=== Aim of the task ===
Write the next part of the holiday blog post about a frugal Christmas and a look back at 2015, starting right after its final sentence.

=== Passage provided ===
-=-=-

Last Christmas, I got a new pair of gloves, new headband, and a new mug. These were given by a Secret Santa whose identity (or identities) has not been revealed to this day. Jeff and I decided to be extra frugal this holiday season and spent as little as possible on gifts compared to the Christmas extravaganza that we organized last year. We decided that the presence of a family member whom we seldom spend time with is more important than a new pair of boots so we booked air tickets for Jeff’s daughter and the kids’ sister Danielle to fly from Arizona to here (Montana) to spend four days with her. It was fun and memorable. It meant a lot to me and to Jeff and the kids even though they may not have memories of what happened.
The children, Nicholas most especially, love Danielle. You should have seen the look on his face the night Danielle knocked on the front door. Nicholas was beside himself in excitement and called on me and Jeff to open the door. He kissed Danielle and hugged her and for the next three days, annoyed her in between giggles and smirks. We shared meals of Filipino dishes and on Christmas Day had a wonderful lunch at my brother-in-law Joe’s home. We opened presents and had Italian for lunch.
Three more nights before the start of 2016 and I’m left reflecting about how my 2015 turned out. It was nothing but chaotic. I travelled to eight countries, transferred homes, moved to a different continent, got robbed, got separated from my kids, got overly stressed out, grew very scared that I might have a miscarriage, managed a home with three kids in the last 200 days (or more) for the very first time, remained sane but not without bouts of depression in between.

-=-=-

(Stored entries)
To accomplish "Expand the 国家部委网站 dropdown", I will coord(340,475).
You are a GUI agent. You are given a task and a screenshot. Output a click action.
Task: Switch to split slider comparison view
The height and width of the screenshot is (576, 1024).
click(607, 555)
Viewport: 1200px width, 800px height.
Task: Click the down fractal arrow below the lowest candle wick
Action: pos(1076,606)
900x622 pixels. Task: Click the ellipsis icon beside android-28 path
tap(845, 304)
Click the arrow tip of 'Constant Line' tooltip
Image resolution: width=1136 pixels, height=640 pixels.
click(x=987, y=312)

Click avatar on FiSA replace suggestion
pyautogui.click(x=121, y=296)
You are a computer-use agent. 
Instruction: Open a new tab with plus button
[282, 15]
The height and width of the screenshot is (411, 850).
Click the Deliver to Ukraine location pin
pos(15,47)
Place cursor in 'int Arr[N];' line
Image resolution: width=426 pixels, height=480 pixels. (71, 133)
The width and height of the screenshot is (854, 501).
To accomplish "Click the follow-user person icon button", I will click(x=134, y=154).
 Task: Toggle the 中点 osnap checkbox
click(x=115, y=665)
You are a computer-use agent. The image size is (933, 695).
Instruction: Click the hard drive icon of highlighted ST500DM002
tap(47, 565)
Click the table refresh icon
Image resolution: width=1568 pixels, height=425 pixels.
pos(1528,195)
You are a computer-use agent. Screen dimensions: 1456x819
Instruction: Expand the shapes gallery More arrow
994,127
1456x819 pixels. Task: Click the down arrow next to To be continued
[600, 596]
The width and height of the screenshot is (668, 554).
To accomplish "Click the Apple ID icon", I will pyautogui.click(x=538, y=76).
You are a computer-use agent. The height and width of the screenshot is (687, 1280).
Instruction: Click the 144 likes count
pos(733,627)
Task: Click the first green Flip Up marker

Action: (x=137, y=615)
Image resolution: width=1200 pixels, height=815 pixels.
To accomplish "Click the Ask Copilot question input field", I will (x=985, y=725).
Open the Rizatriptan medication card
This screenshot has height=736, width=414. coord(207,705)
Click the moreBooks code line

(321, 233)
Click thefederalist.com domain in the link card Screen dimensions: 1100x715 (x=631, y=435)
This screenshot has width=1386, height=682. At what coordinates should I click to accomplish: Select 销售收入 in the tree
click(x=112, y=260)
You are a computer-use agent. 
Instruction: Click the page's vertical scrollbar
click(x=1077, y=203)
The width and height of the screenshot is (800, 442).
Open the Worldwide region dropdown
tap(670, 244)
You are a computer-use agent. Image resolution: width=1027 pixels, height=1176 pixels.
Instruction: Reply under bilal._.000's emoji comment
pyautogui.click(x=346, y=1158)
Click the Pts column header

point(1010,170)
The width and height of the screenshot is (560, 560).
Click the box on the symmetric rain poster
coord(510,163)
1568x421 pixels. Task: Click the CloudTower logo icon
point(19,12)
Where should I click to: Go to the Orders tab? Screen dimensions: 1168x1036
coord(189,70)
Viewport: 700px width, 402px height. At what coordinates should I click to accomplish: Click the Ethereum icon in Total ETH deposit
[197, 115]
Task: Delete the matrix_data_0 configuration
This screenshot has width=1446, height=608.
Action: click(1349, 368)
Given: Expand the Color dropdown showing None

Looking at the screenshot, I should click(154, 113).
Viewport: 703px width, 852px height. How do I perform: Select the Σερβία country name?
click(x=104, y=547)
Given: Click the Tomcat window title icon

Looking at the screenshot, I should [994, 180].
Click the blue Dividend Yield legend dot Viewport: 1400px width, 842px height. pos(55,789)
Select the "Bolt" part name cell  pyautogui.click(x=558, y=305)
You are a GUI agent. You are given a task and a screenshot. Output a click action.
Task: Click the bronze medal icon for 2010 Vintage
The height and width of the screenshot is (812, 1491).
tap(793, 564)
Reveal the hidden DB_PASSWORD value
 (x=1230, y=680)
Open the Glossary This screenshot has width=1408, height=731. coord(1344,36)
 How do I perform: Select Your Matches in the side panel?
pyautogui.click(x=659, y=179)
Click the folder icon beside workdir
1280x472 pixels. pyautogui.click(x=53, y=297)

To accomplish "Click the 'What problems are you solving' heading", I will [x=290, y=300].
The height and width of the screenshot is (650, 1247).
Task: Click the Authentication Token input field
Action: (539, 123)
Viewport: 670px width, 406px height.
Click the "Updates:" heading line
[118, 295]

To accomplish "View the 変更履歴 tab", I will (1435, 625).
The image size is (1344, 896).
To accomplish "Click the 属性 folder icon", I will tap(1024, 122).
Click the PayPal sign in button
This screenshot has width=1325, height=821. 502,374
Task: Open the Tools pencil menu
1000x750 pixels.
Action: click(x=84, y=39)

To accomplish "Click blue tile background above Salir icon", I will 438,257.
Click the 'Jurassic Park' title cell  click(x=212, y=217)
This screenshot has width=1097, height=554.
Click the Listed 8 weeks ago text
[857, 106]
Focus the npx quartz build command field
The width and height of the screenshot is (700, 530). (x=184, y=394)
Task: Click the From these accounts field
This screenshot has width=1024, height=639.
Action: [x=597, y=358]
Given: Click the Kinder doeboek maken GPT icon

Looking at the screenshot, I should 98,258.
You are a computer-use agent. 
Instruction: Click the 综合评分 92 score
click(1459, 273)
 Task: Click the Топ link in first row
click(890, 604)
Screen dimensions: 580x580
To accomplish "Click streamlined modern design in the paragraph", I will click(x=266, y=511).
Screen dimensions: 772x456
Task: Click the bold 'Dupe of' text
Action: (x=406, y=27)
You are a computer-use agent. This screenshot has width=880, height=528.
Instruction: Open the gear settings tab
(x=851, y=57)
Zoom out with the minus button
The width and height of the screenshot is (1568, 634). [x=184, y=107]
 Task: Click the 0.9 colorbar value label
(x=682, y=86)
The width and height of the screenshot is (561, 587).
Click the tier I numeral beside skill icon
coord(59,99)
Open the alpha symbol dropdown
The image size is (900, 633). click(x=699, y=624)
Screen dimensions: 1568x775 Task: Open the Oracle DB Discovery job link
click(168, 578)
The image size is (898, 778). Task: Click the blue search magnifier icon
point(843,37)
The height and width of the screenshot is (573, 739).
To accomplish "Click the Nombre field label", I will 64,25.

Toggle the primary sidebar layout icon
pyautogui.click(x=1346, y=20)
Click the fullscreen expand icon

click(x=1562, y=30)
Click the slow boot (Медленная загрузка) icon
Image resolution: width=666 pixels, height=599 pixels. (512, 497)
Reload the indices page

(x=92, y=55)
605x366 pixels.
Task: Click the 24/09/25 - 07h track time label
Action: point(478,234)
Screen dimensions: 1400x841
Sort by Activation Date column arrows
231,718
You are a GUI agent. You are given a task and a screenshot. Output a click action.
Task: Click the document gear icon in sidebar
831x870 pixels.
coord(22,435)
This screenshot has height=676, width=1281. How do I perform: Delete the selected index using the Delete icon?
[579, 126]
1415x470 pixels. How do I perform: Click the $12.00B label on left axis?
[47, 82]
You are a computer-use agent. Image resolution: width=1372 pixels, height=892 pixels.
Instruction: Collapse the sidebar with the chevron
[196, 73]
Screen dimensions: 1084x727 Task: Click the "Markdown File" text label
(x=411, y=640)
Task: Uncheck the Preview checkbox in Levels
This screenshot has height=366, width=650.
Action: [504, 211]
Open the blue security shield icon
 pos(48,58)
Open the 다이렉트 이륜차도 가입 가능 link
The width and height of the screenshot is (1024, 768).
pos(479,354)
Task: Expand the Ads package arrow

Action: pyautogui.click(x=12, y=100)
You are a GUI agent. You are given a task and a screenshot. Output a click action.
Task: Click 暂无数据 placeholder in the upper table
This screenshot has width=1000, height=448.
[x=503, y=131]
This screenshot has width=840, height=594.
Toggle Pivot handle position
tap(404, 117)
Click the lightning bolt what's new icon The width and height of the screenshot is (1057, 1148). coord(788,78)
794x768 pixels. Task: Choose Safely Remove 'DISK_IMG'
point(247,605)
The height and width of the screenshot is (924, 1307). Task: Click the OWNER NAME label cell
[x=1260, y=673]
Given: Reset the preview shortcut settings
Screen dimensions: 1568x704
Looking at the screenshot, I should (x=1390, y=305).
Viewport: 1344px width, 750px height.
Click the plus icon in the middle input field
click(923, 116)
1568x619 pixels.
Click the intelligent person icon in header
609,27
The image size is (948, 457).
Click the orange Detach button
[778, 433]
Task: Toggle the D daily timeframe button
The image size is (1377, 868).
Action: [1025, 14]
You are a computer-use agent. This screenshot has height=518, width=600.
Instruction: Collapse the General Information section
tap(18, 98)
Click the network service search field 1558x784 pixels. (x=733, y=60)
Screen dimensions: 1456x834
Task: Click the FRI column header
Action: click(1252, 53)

-=-=-

=== Task result ===
And now… here we are… the first day of the year two thousand sixteen.
The thing about the new year is that it gives us the chance to write new and/or improved/updated/upgraded chapters of our lives. It gives us the opportunity to charter a new course using our mistakes and realizations as guides. I’m done making New Year’s resolutions or at least calling them such. I started making them when I was eight and before January ended, I already broke half of them.
So instead of resolutions, I’m writing down the parts of me which I want and need to improve on this 2016. I feel like that I am always a work in progress even though I feel that I want to just “finish” certain parts of me so I can move on with the rest. That’s the price that people like me, with attention-deficit disorder, face. We’re not totally useless. It’s just challenging to control ourselves. In my case, I’ve been successful in taming my wandering mind in the past 25 years. Well at least most of the time.
But not my soul though.
I’ve wandered and became interested in a lot of things and didn’t finish most of them. I’m looking at going back to them this year and do what I can to write “-30-” on them if needed.
The new year presents the chance to start on a clean slate. I would love to hear about smokers deciding to quit their nicotine addiction or druggies giving up ecstacy, marijuana, or cocaine. Or perhaps corrupt people having a change of heart and realizing that they should just do good.
This may be wishful thinking, I know. But hey, it’s a new year and with every new year comes the hope and the promise that things will get better.
Positivity and optimism, like its cousin hope, spring eternal.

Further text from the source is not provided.